■ Problem statement: Give an exact copy of the lines from the beginning of the listing below to the "Home (16, 157)" line, inclusive.

■ Material provided:
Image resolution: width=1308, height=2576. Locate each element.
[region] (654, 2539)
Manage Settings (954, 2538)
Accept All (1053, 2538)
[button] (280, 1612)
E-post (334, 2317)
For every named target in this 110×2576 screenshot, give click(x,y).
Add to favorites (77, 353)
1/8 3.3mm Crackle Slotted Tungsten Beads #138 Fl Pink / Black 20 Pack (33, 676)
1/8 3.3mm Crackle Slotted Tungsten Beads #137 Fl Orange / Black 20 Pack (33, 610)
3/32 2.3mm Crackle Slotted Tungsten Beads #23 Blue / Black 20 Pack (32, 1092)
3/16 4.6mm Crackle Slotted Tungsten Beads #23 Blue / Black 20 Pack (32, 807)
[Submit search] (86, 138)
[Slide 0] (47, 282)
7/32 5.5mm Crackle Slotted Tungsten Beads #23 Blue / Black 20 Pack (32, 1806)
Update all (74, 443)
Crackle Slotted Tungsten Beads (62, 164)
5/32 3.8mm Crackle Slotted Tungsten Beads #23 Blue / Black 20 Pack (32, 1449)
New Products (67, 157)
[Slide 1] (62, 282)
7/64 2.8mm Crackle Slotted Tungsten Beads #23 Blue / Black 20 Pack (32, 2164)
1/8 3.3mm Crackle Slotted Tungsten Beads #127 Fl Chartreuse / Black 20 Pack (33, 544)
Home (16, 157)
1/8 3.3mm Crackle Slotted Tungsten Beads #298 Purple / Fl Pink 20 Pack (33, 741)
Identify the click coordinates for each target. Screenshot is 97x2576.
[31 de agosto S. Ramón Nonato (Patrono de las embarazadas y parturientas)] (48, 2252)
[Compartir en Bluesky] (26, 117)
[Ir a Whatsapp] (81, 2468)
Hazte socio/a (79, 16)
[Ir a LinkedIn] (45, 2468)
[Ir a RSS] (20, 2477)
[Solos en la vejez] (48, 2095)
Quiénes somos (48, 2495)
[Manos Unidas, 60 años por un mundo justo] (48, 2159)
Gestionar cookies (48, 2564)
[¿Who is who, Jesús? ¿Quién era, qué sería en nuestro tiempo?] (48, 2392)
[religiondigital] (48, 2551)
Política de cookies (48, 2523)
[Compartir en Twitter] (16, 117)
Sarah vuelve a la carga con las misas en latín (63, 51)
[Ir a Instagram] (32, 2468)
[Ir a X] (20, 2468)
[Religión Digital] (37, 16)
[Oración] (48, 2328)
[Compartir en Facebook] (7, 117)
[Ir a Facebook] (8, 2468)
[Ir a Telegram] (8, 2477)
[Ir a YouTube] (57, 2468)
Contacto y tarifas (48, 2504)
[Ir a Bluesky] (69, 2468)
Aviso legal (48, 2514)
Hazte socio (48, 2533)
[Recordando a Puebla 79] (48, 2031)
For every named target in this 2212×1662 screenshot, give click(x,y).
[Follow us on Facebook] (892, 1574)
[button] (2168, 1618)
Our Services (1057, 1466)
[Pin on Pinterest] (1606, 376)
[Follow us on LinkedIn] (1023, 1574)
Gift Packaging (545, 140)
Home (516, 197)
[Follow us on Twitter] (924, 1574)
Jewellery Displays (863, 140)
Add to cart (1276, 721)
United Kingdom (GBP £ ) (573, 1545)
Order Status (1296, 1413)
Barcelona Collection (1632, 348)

■ Answer to this task:
Image resolution: width=1308, height=2576. Locate each element.
[region] (654, 2539)
Manage Settings (954, 2538)
Accept All (1053, 2538)
[button] (280, 1612)
E-post (334, 2317)
For every named target in this 110×2576 screenshot, give click(x,y).
Add to favorites (77, 353)
1/8 3.3mm Crackle Slotted Tungsten Beads #138 Fl Pink / Black 20 Pack (33, 676)
1/8 3.3mm Crackle Slotted Tungsten Beads #137 Fl Orange / Black 20 Pack (33, 610)
3/32 2.3mm Crackle Slotted Tungsten Beads #23 Blue / Black 20 Pack (32, 1092)
3/16 4.6mm Crackle Slotted Tungsten Beads #23 Blue / Black 20 Pack (32, 807)
[Submit search] (86, 138)
[Slide 0] (47, 282)
7/32 5.5mm Crackle Slotted Tungsten Beads #23 Blue / Black 20 Pack (32, 1806)
Update all (74, 443)
Crackle Slotted Tungsten Beads (62, 164)
5/32 3.8mm Crackle Slotted Tungsten Beads #23 Blue / Black 20 Pack (32, 1449)
New Products (67, 157)
[Slide 1] (62, 282)
7/64 2.8mm Crackle Slotted Tungsten Beads #23 Blue / Black 20 Pack (32, 2164)
1/8 3.3mm Crackle Slotted Tungsten Beads #127 Fl Chartreuse / Black 20 Pack (33, 544)
Home (16, 157)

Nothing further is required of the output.